Fils de guerre

Ex-Yougoslavie. Dans un camp de réfugiés, de janvier à avril 1996, le jeune Jozef confie son histoire. Celle d'un jeune garçon de 12 ans pris dans la fureur de la guerre.

Jozef habite dans un village perdu au coeur des montagnes. Il vit de peu, entouré de ses parents et de son grand frère Tadéus. Tout s'effondre le jour de la naissance de sa soeur. La petite Nahalia nait avec une tache de vin sur le bras, signe de malédiction et d'infamie. A partir de là, toutes les catastrophes qui s'abattent sur le village (sécheresse, incendie) sont reprochées à cette famille et Jozef devient le bouc émissaire de ses petits camarades. Au loin, la guerre gronde, encore une vague inquiétude pour cette petite communauté, jusqu'au jour où les hommes de la Poliet débarquent. Tous les hommes valides doivent sur le champ rejoindre le front pour le "bien de la nation". Un seul manque à l'appel, l'instituteur du village, Aloïs Vlassian, qui a rejoint la maquis.

Au fur et à mesure des jours, la guerre se rapproche et la famille, mise à l'écart du reste du village, doit s'exiler dans la montagne. Tadéus reproche à sa mère la venue de cette petite soeur. Il devient de plus en plus agressif, dénonce les maquisards et à 15 ans est enrôlé dans l'armée. Devenu sergent quelques semaines plus tard, c'est lui qui viendra chercher les enfants du village, dont le petit Jozef, pour en faire un enfant-soldat, un de ceux qui seront envoyés en première ligne, [comme "engins" de déminage pour permettre aux troupes de contre-attaque de passer].

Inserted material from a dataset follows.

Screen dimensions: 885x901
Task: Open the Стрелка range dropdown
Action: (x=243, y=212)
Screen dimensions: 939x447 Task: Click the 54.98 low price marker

J'ai lu ce livre d'une traite et je l'ai refermé la gorge nouée. La tension qui pèse sur le petit Jozef est palpable et croissante au fil des pages : haine de ses camarades et des villageois, départ de son père sans un regard, fureur des éléments : sècheresse, incendie, puis tempête de neige et froid comme un prémice aux horreurs de la guerre qu'il va subir. Comment se reconstruire ? Quel avenir pour ces enfants ?

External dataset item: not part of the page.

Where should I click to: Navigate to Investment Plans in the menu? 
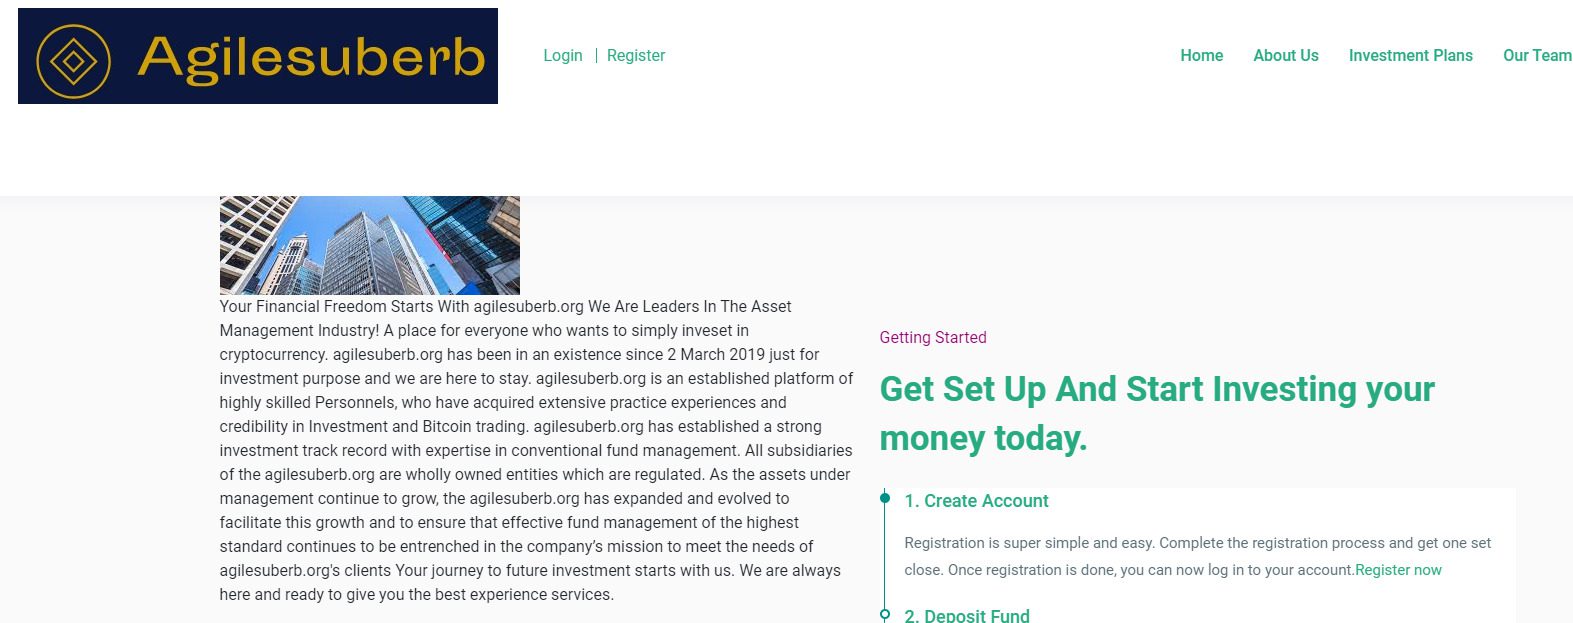[x=1410, y=56]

Préambule de l'auteur : "je n'ai jamais rencontré Jozef, l'adolescent qui est au coeur de ce roman. C'est en refermant un livre bouleversant sur les jeunes combattants du conflit Irak-Iran, en 1980, que j'ai pour la première fois pensé à son personnage. Jozef n'était alors qu'une silhouette assez floue qui, peu à peu, a pris vie au fil de mes recherches. Mais surtout, il s'est enrichi d'une rencontre imprévue avec quelques collégiens dont les familles avaient fui l'ex-Yougoslavie en guerre. Jozef a gagné ce jour là sa raison d'être. S'il est comme on dit, le fruit de mon imagination, certains en conclueront qu'il n'existe pas. Erreur ! Il est bien vivant. Des centaines de milliers de Jozef sont bien vivants. Là, quelque part dans le monde, à portée d'avion, ils sont les trop jeunes otages d'un pays en guerre. De ces pays dont le nom revient quelques jours durant ou quelques semaines. Et puis, insensiblement, presque malgré nous, les images s'effacent et les noms s'oublient jusqu'à n'être plus que de vagues souvenirs. Et cependant, Jozef est toujours là, lui, à tenter de survivre dans cette région imprécise des Balkans où se situe son histoire. Mais ce pourrait être aussi bien au Congo qu'en Iran, au Cambodge qu'en Algérie, au Kosovo ou bien ailleurs. Loin de cet oubli, ce que veulent tous les Jozef, c'est vivre. Tout simplement.

Fils de guerre / Xavier-Laurent Petit. Ecole des Loisirs (Médium), 1999.